No. 25 Wisconsin beats Stanford in Bahamas
PARADISE ISLAND, Bahamas (AP) - Wisconsin coach Greg Gard wanted his 25th-ranked Badgers prove they've matured enough to play more consistently on defense, from following scheme rules to quickly fixing their own mistakes.
Wednesday's opener at the Battle 4 Atlantis offered a glimpse of that, a welcome early sign after last year's uncharacteristic struggles.
"It's something that we've been stressing since way back in the summer," preseason Associated Press All-American Ethan Happ said after the 62-46 win against Stanford.
The Badgers' strong defensive performance came in one of four first-round games in the Bahamas, with Oklahoma beating Florida, Dayton beating Butler and fourth-ranked Virginia topping Middle Tennessee to reach Thursday's semifinals.
A year ago, Wisconsin allowed opponents to average 66 points and shoot 45.9 percent. That was the program's worst scoring defense since the 1994-95 season and worst field-goal percentage defense since 1992-93. Not coincidentally, those Badgers won 15 games and missed the NCAA Tournament for the first time since 1998.
On Wednesday, Wisconsin (4-0) held the Cardinal to 27 percent and didn't allow a field goal in the last 6:53 of a game when they didn't shoot well themselves (43 percent, 1 for 8 from 3-point range). That last basket was a 3-pointer by KZ Okpala to pull the Cardinal (2-2) to within 44-42, but the Badgers scored 18 of the final 22 points to pull away.
It was the lowest shooting percentage allowed by Wisconsin against a power-5 or Big East opponent since holding Virginia to 23.4 percent in December 2013.
"They do a nice job of packing it in," Stanford coach Jerod Haase said. "They did a nice job of being physical on our drives.
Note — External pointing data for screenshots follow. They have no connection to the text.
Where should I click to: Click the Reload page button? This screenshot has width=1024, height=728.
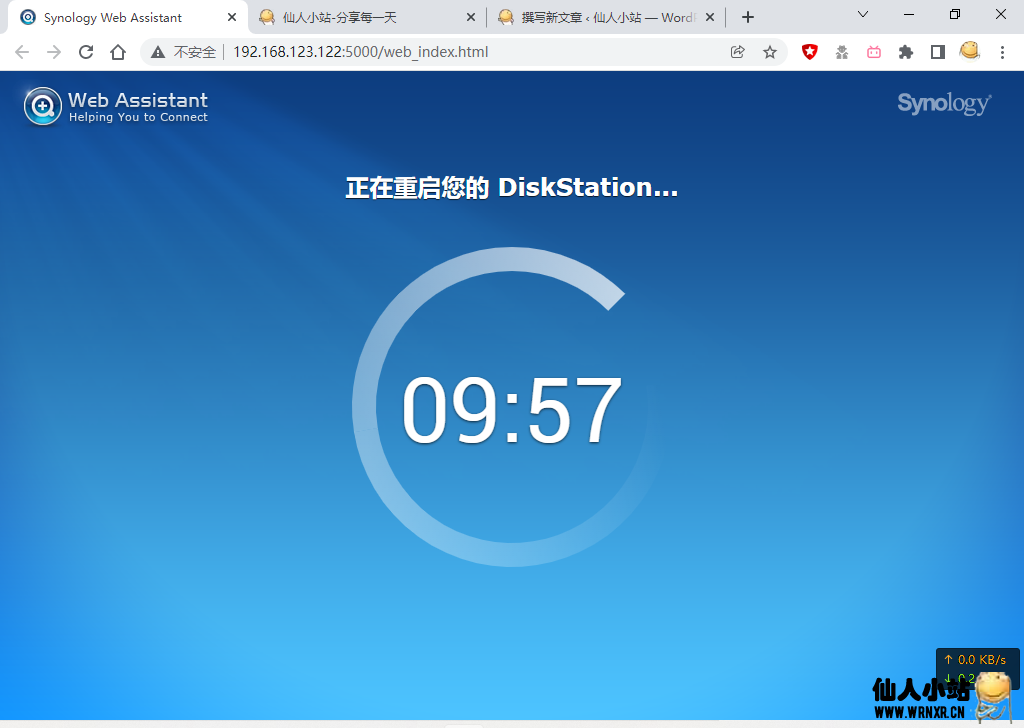click(85, 52)
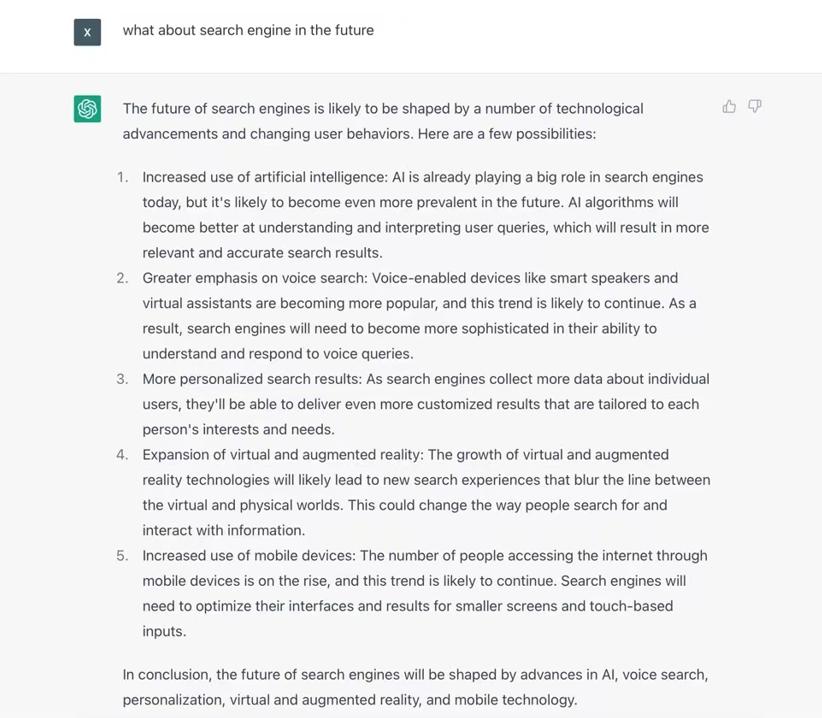Screen dimensions: 822x718
Task: Click the list number 4 marker
Action: coord(122,455)
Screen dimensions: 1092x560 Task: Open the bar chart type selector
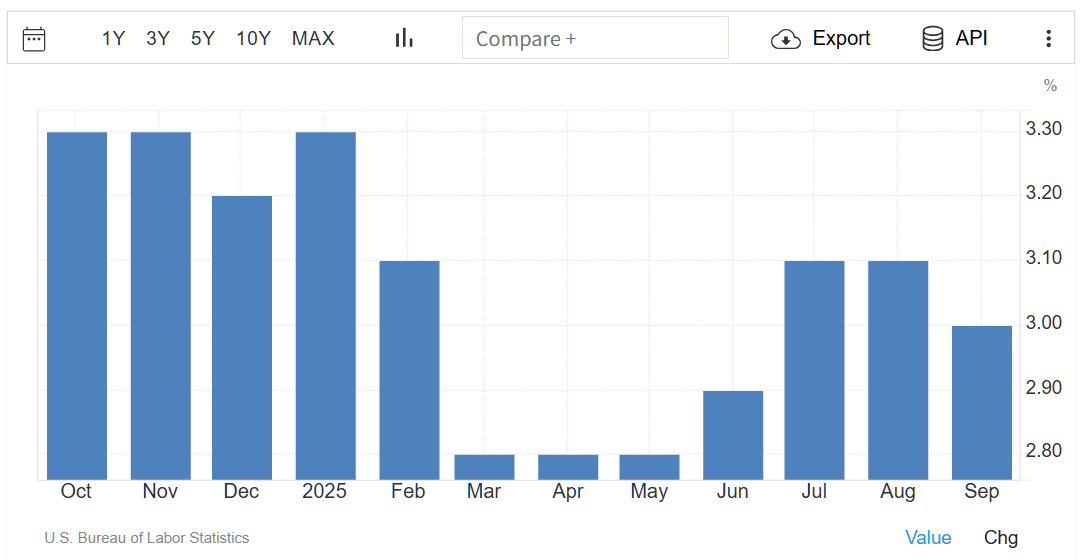[x=404, y=38]
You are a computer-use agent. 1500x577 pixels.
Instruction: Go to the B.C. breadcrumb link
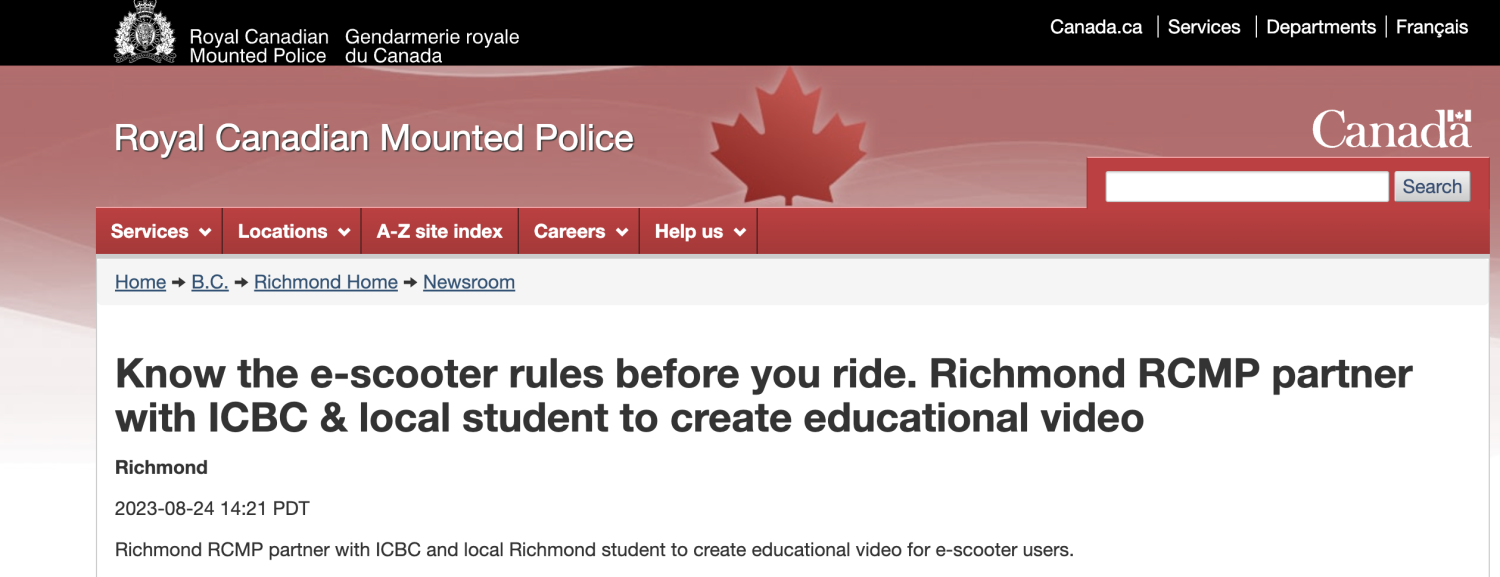point(209,282)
And when we did get to the paint, I would say there were a variety of times where we shot challenged shots where we really didn't have to."
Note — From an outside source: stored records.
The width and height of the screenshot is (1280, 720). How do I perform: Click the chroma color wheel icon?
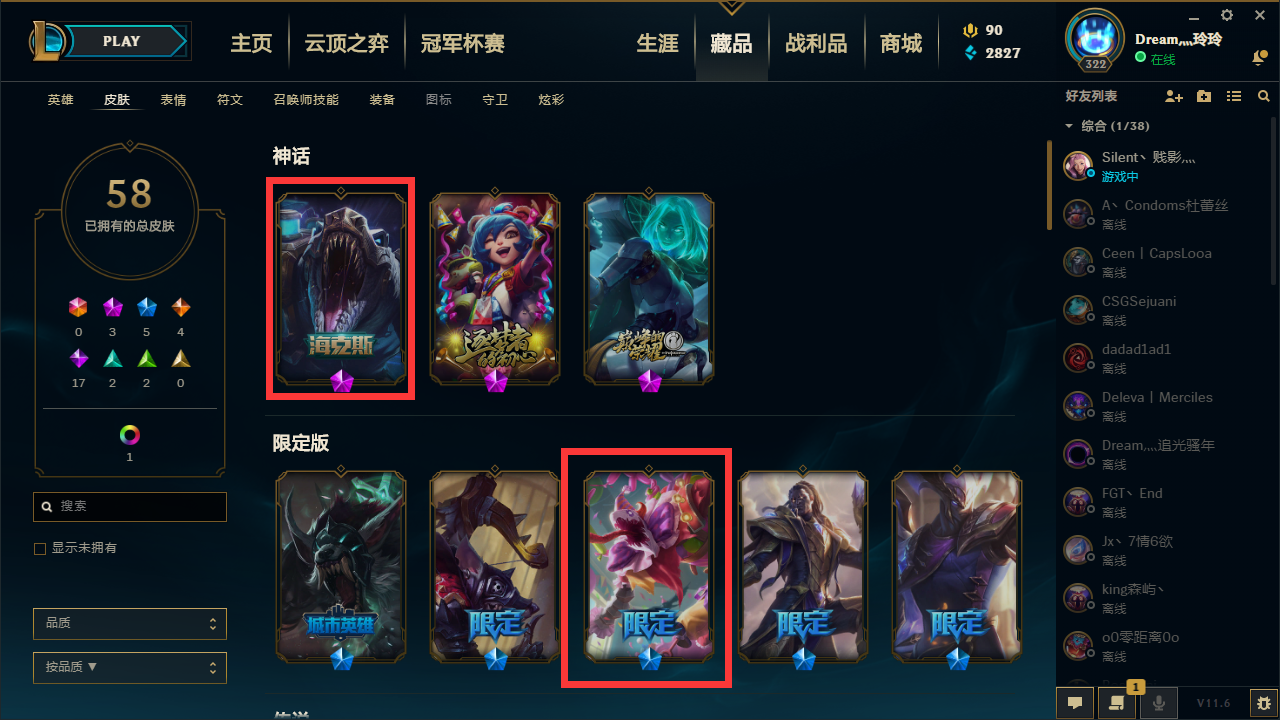(130, 435)
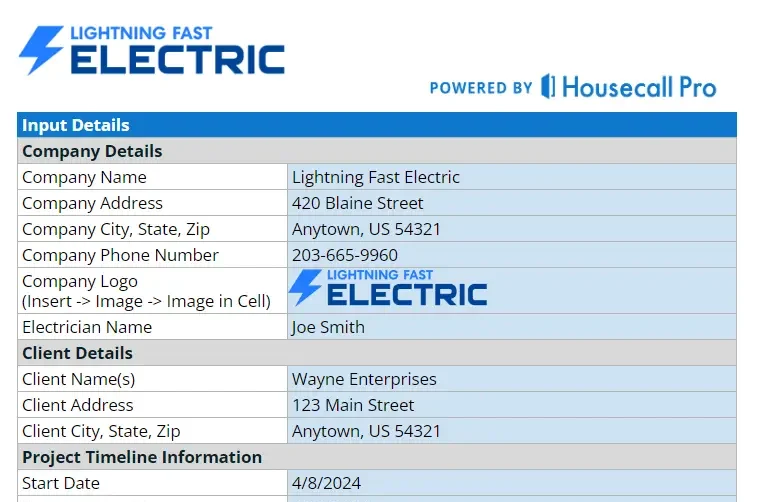Viewport: 758px width, 502px height.
Task: Edit the Client Address 123 Main Street
Action: pos(511,405)
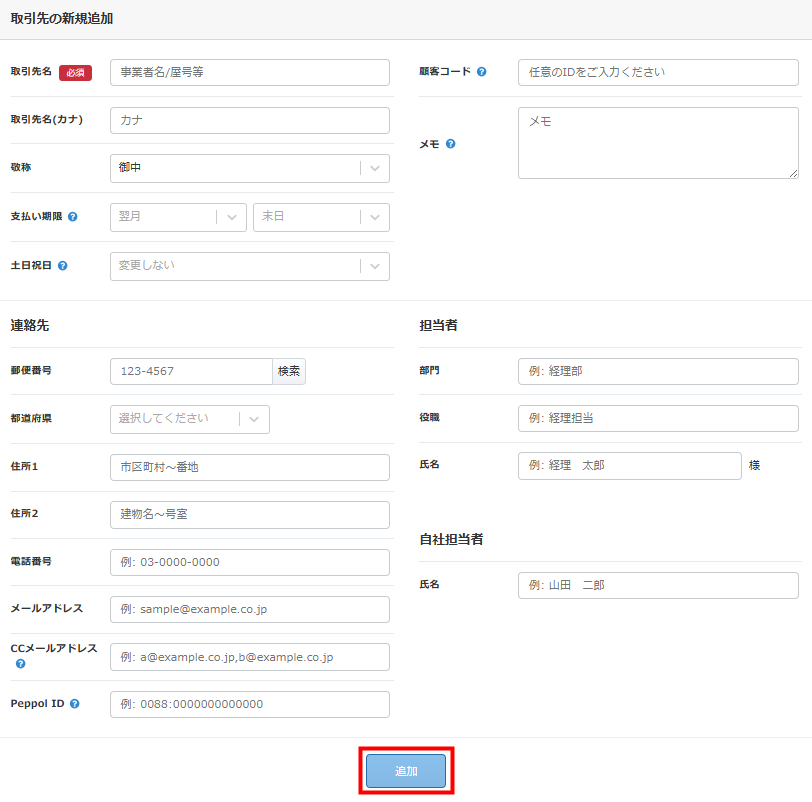812x802 pixels.
Task: Expand the 末日 payment day dropdown
Action: click(320, 217)
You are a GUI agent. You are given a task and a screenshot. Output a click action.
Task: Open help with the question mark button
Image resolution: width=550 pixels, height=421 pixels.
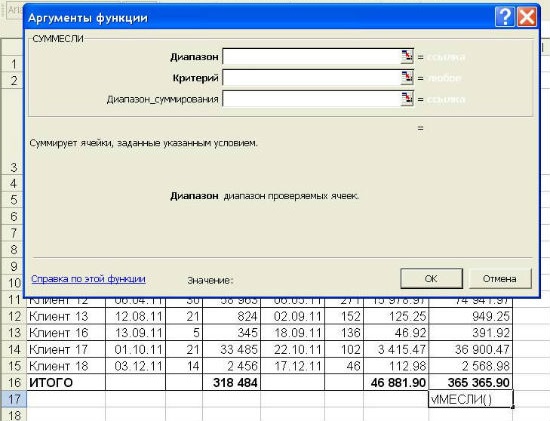(504, 16)
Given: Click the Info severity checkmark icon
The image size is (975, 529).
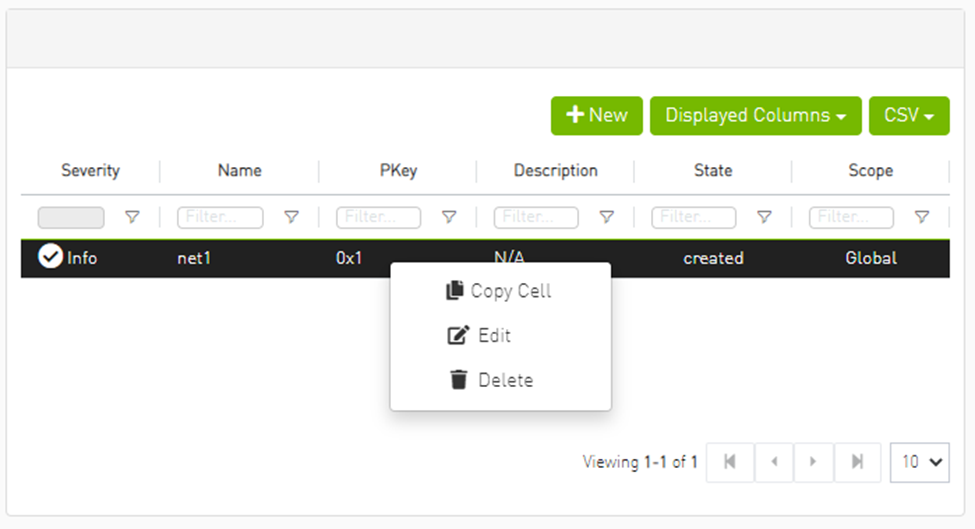Looking at the screenshot, I should pyautogui.click(x=50, y=256).
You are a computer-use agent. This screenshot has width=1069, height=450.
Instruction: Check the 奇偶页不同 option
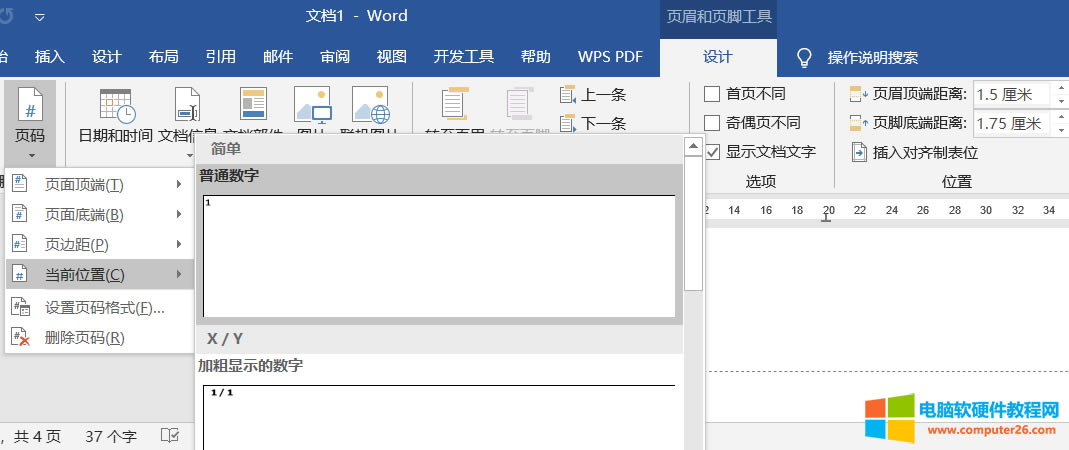[713, 123]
That's where Wisconsin's 6-foot-10 sophomore Nate Reuvers came in, blocking a tournament-record nine shots - tying a program record - primarily by rotating to help at the rim.
"Before the game, Coach was talking about if a guy has a mistake on defense, we had to cover for each other," he said.
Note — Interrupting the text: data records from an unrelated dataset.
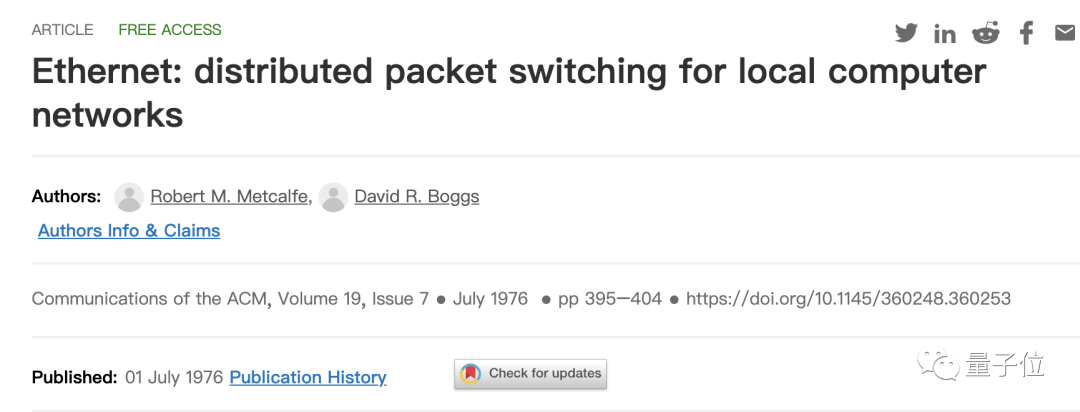Share article on LinkedIn icon
The image size is (1080, 412).
pyautogui.click(x=945, y=33)
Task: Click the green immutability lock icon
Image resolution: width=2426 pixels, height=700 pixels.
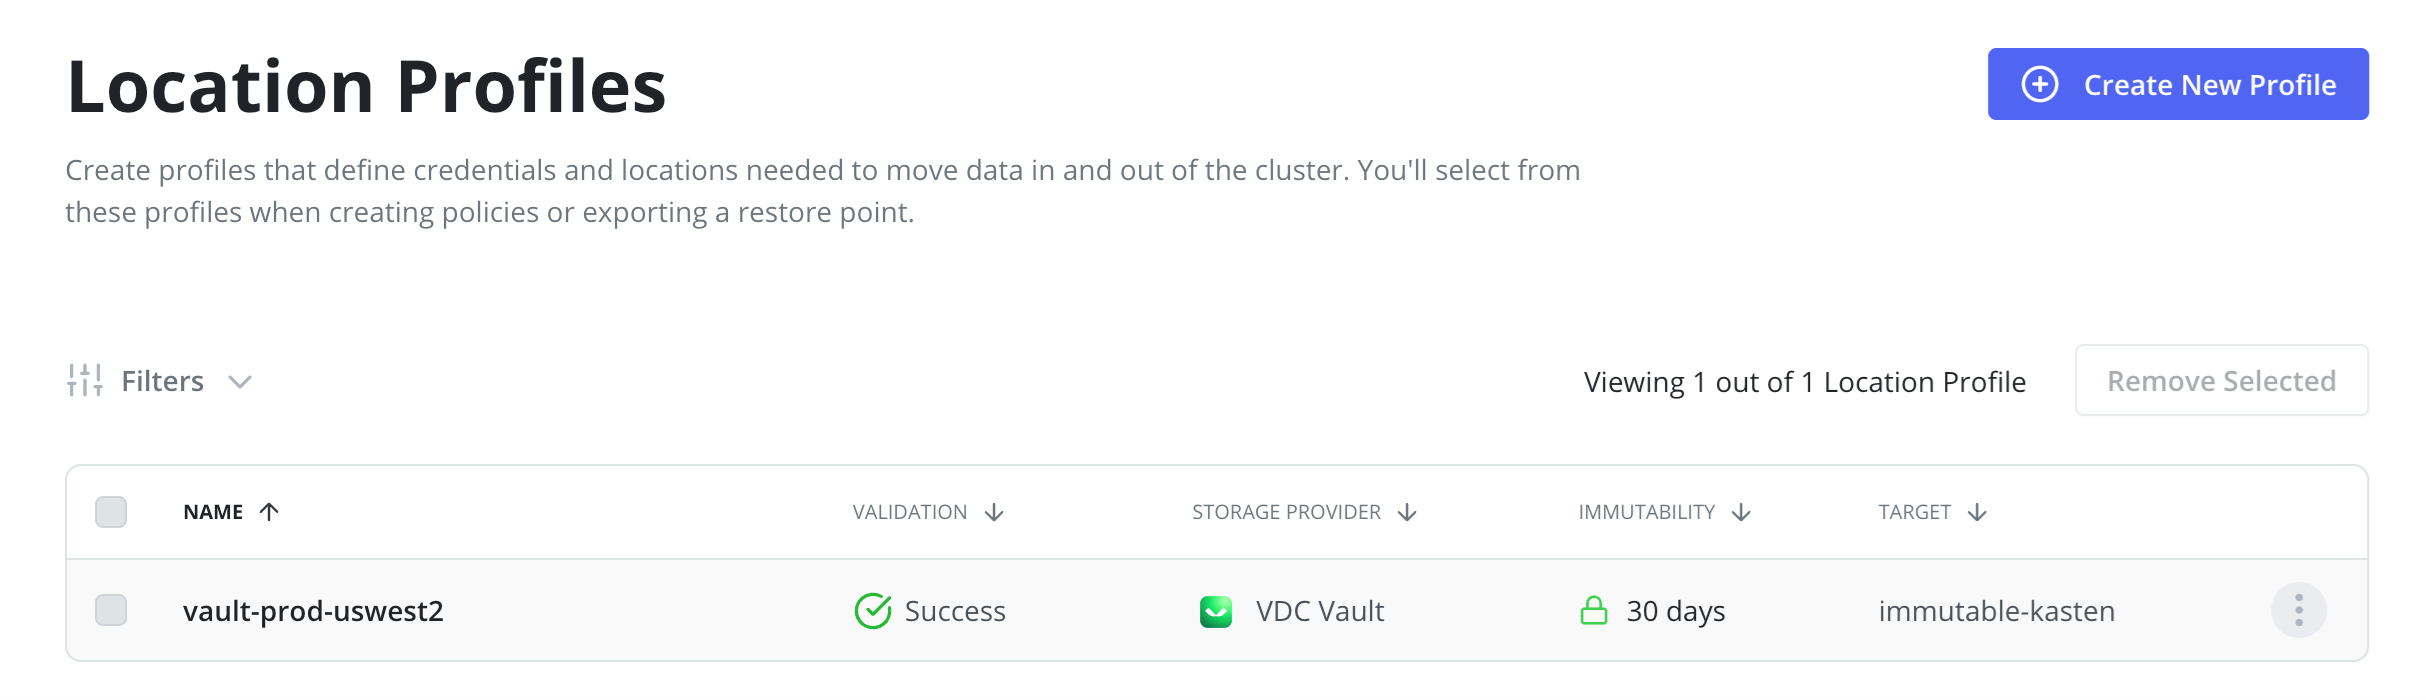Action: (x=1594, y=611)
He listened. So did the rest of the Badgers, for that matter.
"You talk about these things all the time," Gard said, "but then when they have a game play out that way, it cements the belief in how we're doing things and allows their confidence. Everybody always talks about confidence in an offensive end ... but that can be flipped to the other end of the floor too."